Только Игну уже не до слов, забыл он их все. Грудки девичьи посасывает, каждую целиком заглатывает, шею кусает и пальцем все глубже в лезет. Давно он хотел эту самочку на скобу насадить с двух сторон, да все жалел неженку. Как бы чувств от такой радости не лишилась. Но теперь уж сама напросилась, будет знать, как воеводе лгать.

Вспомнил Игн про свой талисман, ухмыльнулся и каплю маслица на ладонь взял из пузырька, что на груди всегда носил. Растер на своих отростках и девку смазал.

— Ты хотела знать, зачем я на груди амулет ношу? — ухмыльнулся он, — сейчас узнаешь!

Приставил Игн к обеим дырочкам свой щуп раздвоенный и давай девке соски кусать, чтоб пытку подсластить.

— Ааай, бою-уусь! — заголосила было девица, когда две головки стали растягивать ее меж ягодиц и меж губок одновременно. — Чудовище, ыхы-ыхыыы! Отпусти меня!

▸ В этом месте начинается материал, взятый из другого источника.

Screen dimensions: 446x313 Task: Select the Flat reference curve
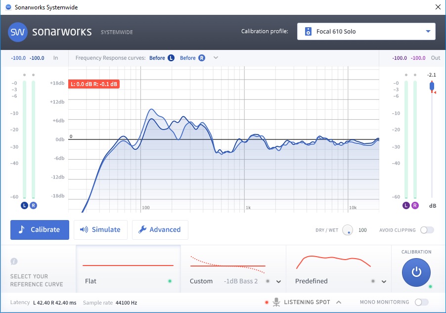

Но тут впиталось масло в кожу девичью и полыхнуло жаром. Полилось из ее врат сокровенных в три ручья. Раскрыл великан обожженные ремнем половинки зада девичьего и проткнул непокорную девчонку точно вилами с двумя зубцами. Глаза у самочки на лоб лезут, а соски, как зернышки крепкие, у Игна на зубах катаются. Вот теперь он ее имеет целиком, вот теперь ворвался в каждое отверстие!

Как закинет он ее ножки стройные себе на плечи да как начнет засаживать без удержу! Тут-то Уманка и узнала, как громко может вопить и сколь сладостно мычать, когда роток зажат. Вспахивает ее великан в две борозды и хрипло стонет на ней по-звериному. Страсть глаза ему застилает, а все же помнит он, как зол на девку. Ремень давно на полу валяется, так он ее ладонью по заднице как огреет! Запищит деваха да задрожит, а сама течет и под ладошку просится. Узко у самочки в щели, а в гузке так еще уже. Скользит внутри великан и так ему хорошо, что вечно бы из девчонки не вылезал. Засаживает он ей в обе дырки и по ляжкам лупит.

— Будешь еще врать? Ну, девка бессовестная?!

— Не бу-удууу! — стонет, задыхается. — Я стану послушной!

Умана ручонками в край стола вцепилась и мукой сладостной мается. На скобу челубекскую попасть — это не шутки!

Совестно стало великану, что без жалости самочку пользует. Приласкал он ее лишь малость, плюнул под живот девахе и растер. Покружил пальцами по ее лепесточкам, а та вдруг как затрясется и ну содрогаться на его дубинках. Видно масло его особое помогло, разогрело.

Мигом как рукой злость сняло Игну. Ох как радостно стало, что девчонка на нем кончает, да так резво, будто челубечкой родилась. Ну и пусть ее, пусть мелет чепуху, лишь бы и дальше так его корень собой обхватывала и лепетала губами искусанными. Лишь бы тянулась к нему нежными ручками, прося прижать к себе. Лишь бы стонала на ухо грозному челубеку свои девичьи глупости. Такие, что сердце у воеводы великанов тает, как ледышка на солнцепеке.

Взял он ее на руки, на пол сел и на себя сверху усадил.

— Попрыгай, девонька, раз послушной обещала быть!

А Уманке только того и надо. Уже обо всяком страхе позабыла, скачет на великанских двух стволах, насаживается. Себя пальчиками ласкает, как ее Игн научил. Знает теперь, как радость свою усилить. А Игн ее под ягодицы схватил и растягивает, на скобу надевает. Мнится ему, будто он здоровенный горный тролль, что тоненькую лесную дриаду нашел в своей ловушке на зверя. А только попался ему не зверь, а женщина, которую можно тут же на полянке употребить.

Распирает девку изнутри, да только боли она не чувствует, всю чудо-масло сняло.

Вскинула Умана личико и ухнула в бездну взгляда великанова. Никогда она прежде не видела глаз того, кто в нее уд макал, а тем паче — два! Не передать, какую силищу безграничную она в глазах челубечьих увидела и желание нечеловеческое. И страшно ей, и сладко, что ее такое чудище о двух членах берет. Словно не взаправду все, а во сне.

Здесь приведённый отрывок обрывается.